**Exercise goal:**
Copy out the entries from the line that has "Click the Modo" through the line that has "tap(284, 183)", requests included. In the answers only, multiply each coordinate by 1.65 and round to a whole number, with halves rounding up.

**Data entries:**
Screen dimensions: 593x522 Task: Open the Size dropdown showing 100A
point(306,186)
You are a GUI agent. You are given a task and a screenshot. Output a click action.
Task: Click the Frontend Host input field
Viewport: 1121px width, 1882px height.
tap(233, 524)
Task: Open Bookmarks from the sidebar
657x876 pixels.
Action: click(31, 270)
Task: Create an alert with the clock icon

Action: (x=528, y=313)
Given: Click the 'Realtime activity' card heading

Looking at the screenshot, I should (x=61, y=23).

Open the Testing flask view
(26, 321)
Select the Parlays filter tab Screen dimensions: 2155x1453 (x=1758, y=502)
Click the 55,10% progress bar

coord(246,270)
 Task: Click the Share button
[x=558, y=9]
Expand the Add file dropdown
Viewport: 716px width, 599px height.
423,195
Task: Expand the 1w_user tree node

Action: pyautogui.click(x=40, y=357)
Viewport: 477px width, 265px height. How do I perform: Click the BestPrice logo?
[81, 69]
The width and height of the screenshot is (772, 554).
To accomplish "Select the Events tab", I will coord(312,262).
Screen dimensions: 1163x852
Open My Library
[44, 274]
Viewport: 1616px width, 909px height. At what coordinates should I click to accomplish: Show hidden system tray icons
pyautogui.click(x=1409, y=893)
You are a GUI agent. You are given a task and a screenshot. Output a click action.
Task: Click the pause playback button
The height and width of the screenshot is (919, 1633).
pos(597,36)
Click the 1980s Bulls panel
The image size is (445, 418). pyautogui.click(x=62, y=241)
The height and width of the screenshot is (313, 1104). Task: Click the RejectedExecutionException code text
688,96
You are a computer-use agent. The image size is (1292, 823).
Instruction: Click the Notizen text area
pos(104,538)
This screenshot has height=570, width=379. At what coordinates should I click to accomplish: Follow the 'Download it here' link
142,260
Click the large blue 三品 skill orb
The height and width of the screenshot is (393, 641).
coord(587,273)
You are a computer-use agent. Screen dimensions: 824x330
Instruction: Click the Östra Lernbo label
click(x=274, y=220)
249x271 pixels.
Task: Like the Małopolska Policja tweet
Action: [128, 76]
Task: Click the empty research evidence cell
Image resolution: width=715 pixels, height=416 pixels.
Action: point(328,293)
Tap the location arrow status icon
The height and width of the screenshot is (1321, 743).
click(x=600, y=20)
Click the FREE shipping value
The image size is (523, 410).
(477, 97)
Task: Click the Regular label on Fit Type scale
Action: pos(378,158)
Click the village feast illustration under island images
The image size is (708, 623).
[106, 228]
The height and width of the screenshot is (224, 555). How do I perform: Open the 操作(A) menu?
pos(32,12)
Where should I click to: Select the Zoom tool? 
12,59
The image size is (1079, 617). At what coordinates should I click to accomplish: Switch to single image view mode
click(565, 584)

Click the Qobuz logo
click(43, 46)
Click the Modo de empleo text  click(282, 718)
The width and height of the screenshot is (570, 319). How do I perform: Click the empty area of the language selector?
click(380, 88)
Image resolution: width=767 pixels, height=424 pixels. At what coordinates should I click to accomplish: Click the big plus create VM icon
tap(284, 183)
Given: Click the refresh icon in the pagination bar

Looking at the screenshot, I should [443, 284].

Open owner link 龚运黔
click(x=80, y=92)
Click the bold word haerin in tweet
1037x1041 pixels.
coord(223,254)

**Result for this exercise:**
Click the Modo de empleo text  click(465, 1185)
The width and height of the screenshot is (570, 319). How do I perform: Click the empty area of the language selector?
click(627, 145)
Image resolution: width=767 pixels, height=424 pixels. At what coordinates should I click to accomplish: Click the big plus create VM icon
tap(469, 302)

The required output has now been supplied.